# When will the Excel Questions Forum hit 1,000,000 posts?



## Oaktree (Feb 14, 2006)

So, when I looked a few minutes ago, we had 859,101 posts to the Excel Questions Forum.  I think we should have a contest where the winner gets (drumroll) well, nothing but bragging rights for guessing the date closest to when our 1,000,000th post hits the Excel Questions Forum.

Of course, more bragging rights for the farther out in advance you are, as this would be easy to predict two seconds in advance.

My vote's in for 8/9/2006.  Unless Norie and Aladin take sabbaticals or something, in which case I change my vote to 4/28/2007.


----------



## erik.van.geit (Feb 14, 2006)

> My vote's in for 8/9/2006. Unless Norie and Aladin take sabbaticals or something, in which case I change my vote to 4/28/2007.


 
the sabbaticals would also disturb my prediction of the "jumpover-date" (22/05/08)


----------



## fairwinds (Feb 15, 2006)

I think we have a good overall trend:

http://www.alexadex.com/ad/index.py?page=url&url=mrexcel


*July 16, 2006  10:46 pm*


----------



## MrExcel (Feb 15, 2006)

June 17, 2006  10:42 AM


----------



## Norie (Feb 15, 2006)

Could you be more precise?


----------



## Richard Schollar (Feb 15, 2006)

> When will the Excel Questions Forum hit 1,000,000 posts?



Clearly the first post following post 999,999 - an easy question!!! More of those, please :wink:


----------



## Barrie Davidson (Feb 16, 2006)

July 4, 2006 20:52 GMT.


----------



## shades (Feb 17, 2006)

September 9, 2006 09:09 GMT


----------



## XLGibbs (Feb 19, 2006)

August 16, 2006


----------



## erik.van.geit (Feb 19, 2006)

> I think we have a good overall trend:
> 
> http://www.alexadex.com/ad/index.py?page=url&url=mrexcel
> 
> ...


then let me do this 1.000.000th post on my birthday 
call me when it's 999.999 :wink:


----------



## Greg Truby (Apr 21, 2006)

Just thought I'd drag this back to the top for a minute...

At the time I'm posting this we have <ul>[*]*911,705* posts in the general questions forum[*]At the bottom of the main page it says "Our users have posted a total of *980158* articles".[*]*However...* the little "p" counter that's embedded is rapidly approaching 1,000,000.  I got an e-mail yesterday and it was at *997,186* so this counter has got to be getting close by now...[*]<sup>edit</sup> Looks like for this post p=*997,344.* <sub>/edit</sub>[/list]


----------



## starl (Apr 21, 2006)

the little "p" counter???


----------



## Von Pookie (Apr 21, 2006)

The actual post number of a post in a thread, not the topic.

Mouseover the little teeny square-ish icon next to the posted date of any post.
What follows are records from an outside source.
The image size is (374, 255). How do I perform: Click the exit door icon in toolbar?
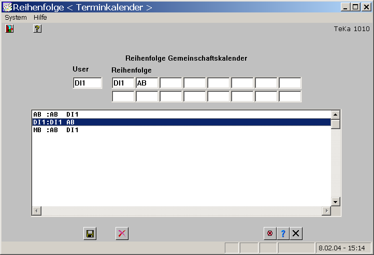9,29
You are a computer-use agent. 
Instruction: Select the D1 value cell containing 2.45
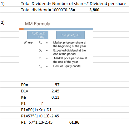point(50,91)
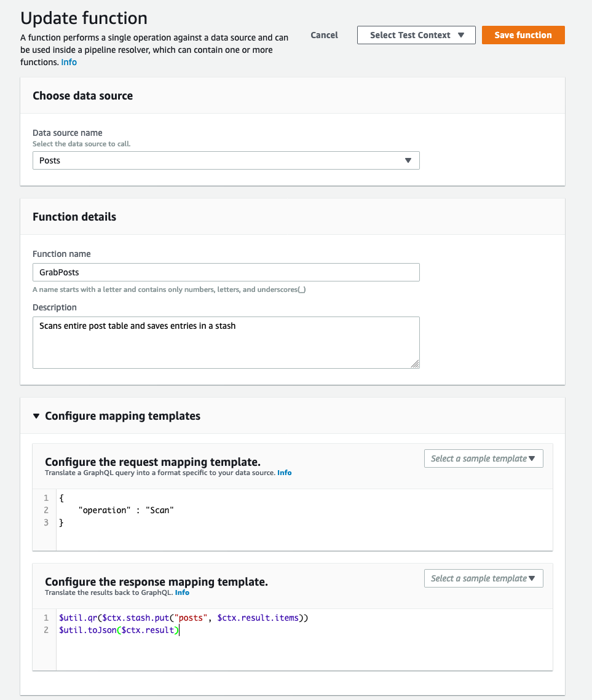The image size is (592, 700).
Task: Open the response mapping sample template dropdown
Action: (x=483, y=578)
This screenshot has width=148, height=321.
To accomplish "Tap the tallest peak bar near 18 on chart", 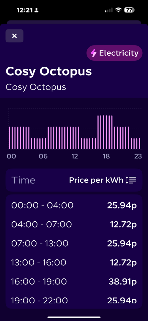I will pos(106,132).
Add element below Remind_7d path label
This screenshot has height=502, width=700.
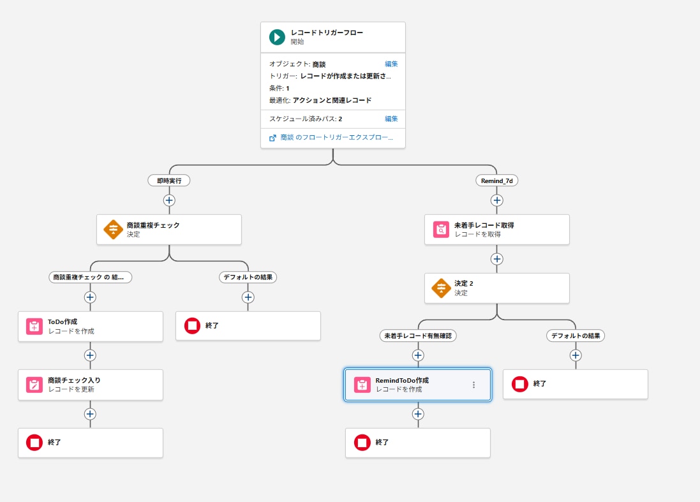497,200
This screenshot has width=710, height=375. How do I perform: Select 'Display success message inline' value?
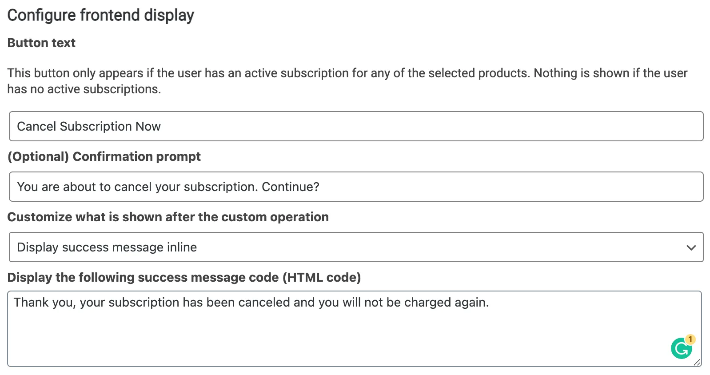pos(107,247)
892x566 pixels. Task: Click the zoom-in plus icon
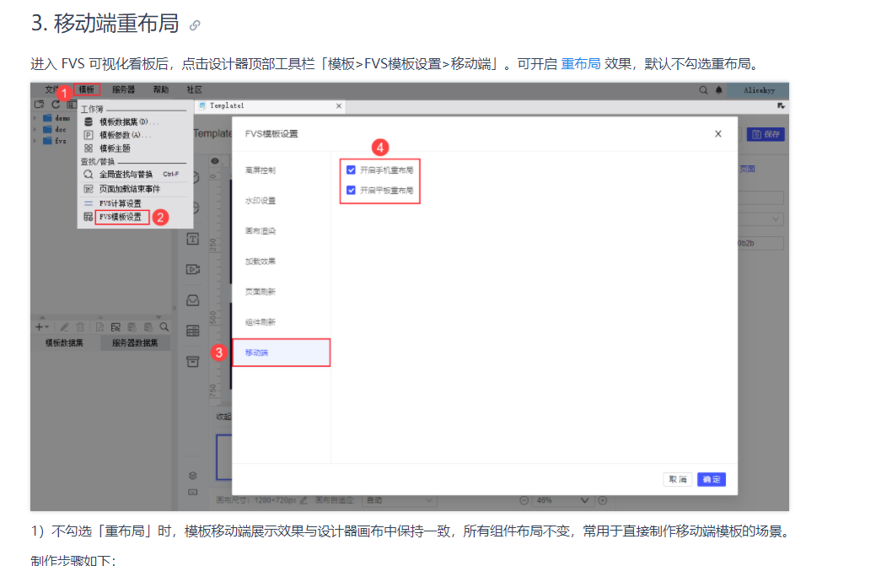tap(603, 500)
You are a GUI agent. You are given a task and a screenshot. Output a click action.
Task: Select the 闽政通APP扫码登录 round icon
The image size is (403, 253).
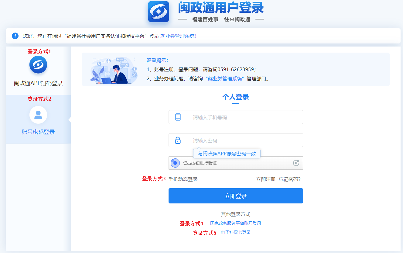38,64

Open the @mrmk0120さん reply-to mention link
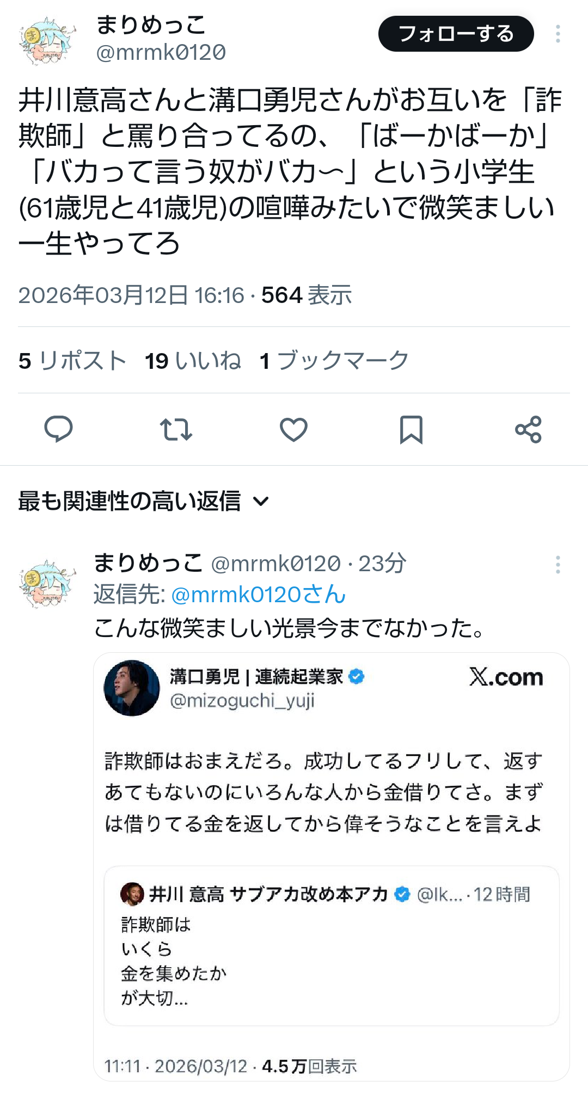[x=259, y=595]
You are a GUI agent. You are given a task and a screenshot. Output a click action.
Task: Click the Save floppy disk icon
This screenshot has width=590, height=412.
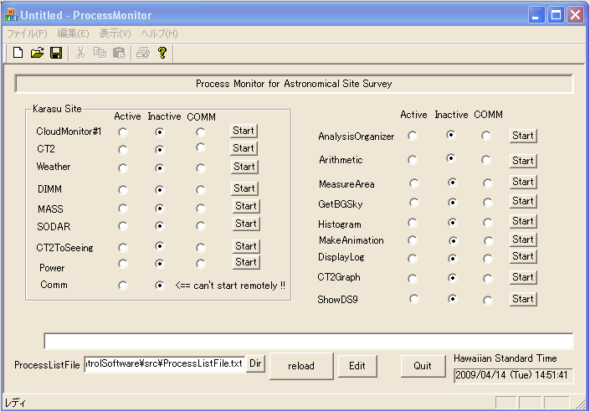(x=56, y=53)
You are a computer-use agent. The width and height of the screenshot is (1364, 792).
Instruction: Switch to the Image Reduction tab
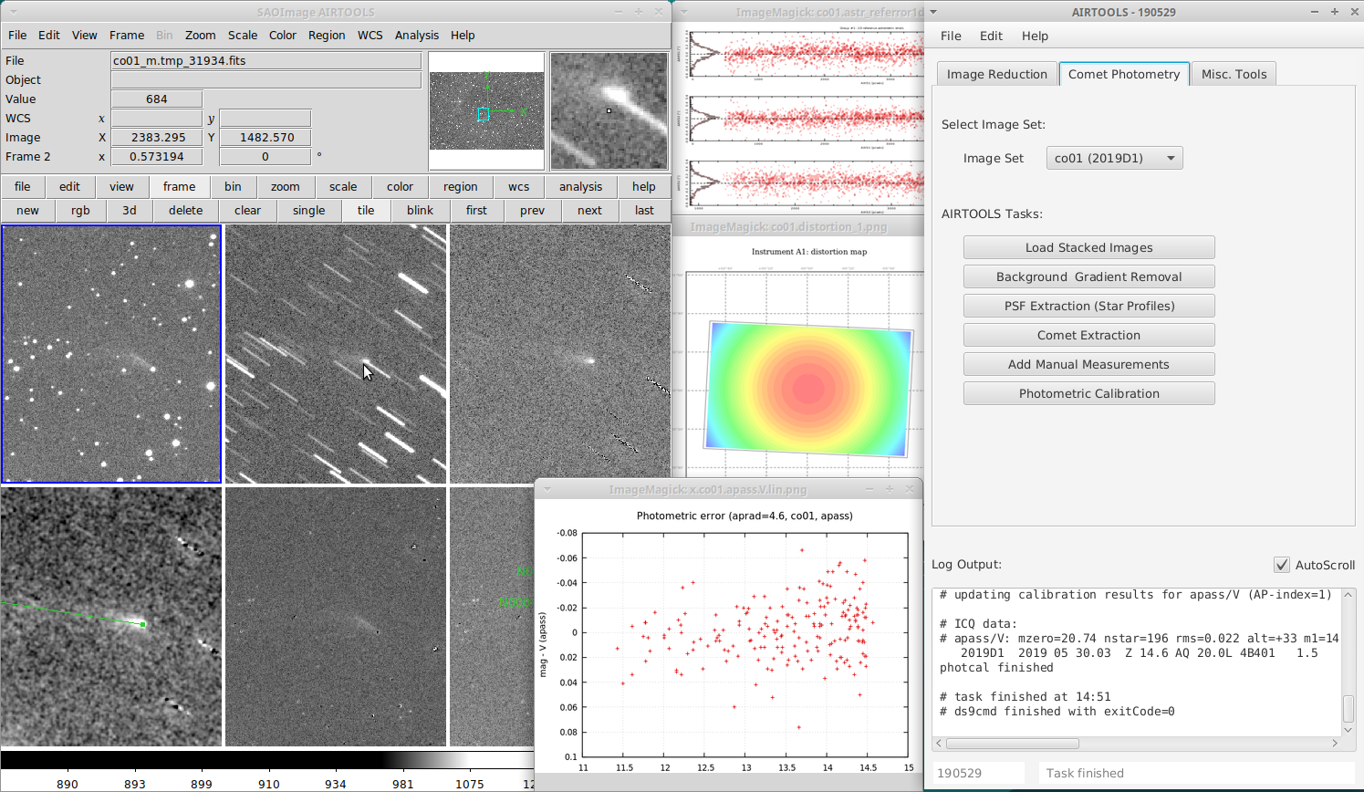(x=997, y=74)
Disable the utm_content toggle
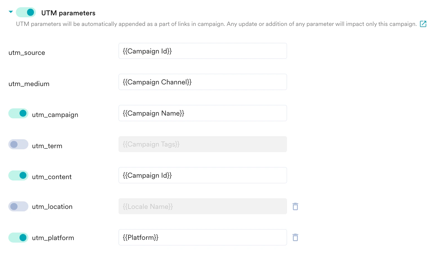 pyautogui.click(x=18, y=175)
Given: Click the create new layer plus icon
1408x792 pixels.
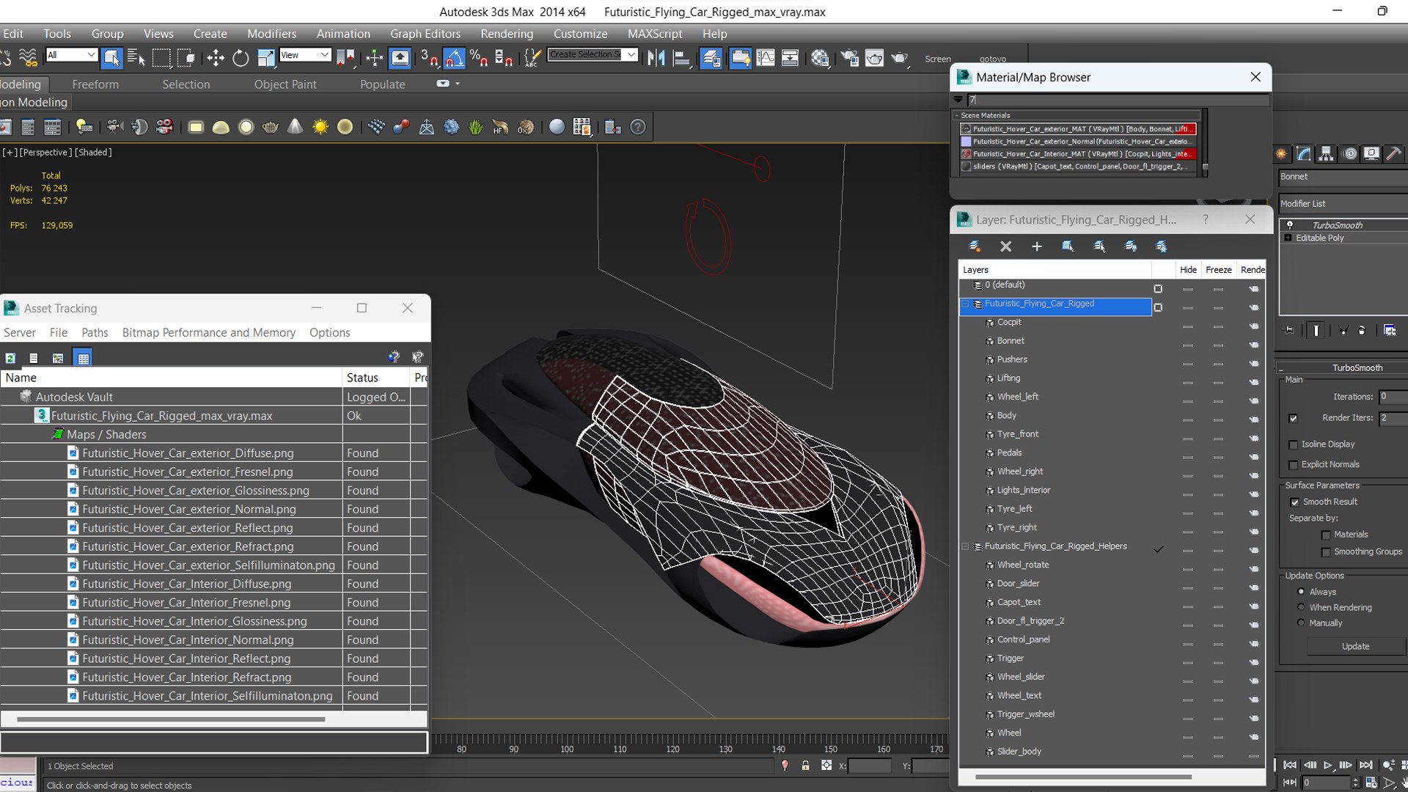Looking at the screenshot, I should (1037, 246).
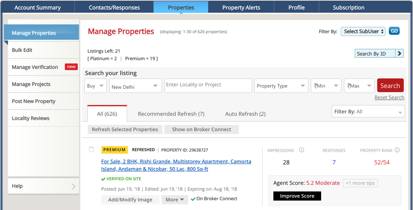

You'll see something like this:
http://www.mrexcel.com/board2/viewtopic.php?p=997437#997437

So in this case, your post above is post number 997,437.


...At least that's how I assume it works.


----------



## Greg Truby (Apr 21, 2006)

Nifty, Kristy, I didn't know about the "mouse-over" + IE status bar thing.  I was just looking at the links in the e-mail notifications or in the address bar of IE after any given post.


----------



## starl (Apr 21, 2006)

hmm - don't know if we should go w/that count - so many spam postings... that throws off the link count
mof, maybe we should delete the guest spams.. that would help the count.


----------



## Von Pookie (Apr 21, 2006)

> Nifty, Kristy, I didn't know about the "mouse-over" + IE status bar thing.  I was just looking at the links in the e-mail notifications or in the address bar of IE after any given post.


Yep! They're actually links to the specific posts in the threads. Little HTML shortcuts. I've used them in the HTML FAQ as well. It's a name property you can use to jump around the page.


----------



## Von Pookie (Apr 21, 2006)

> hmm - don't know if we should go w/that count - so many spam postings... that throws off the link count
> mof, maybe we should delete the guest spams.. that would help the count.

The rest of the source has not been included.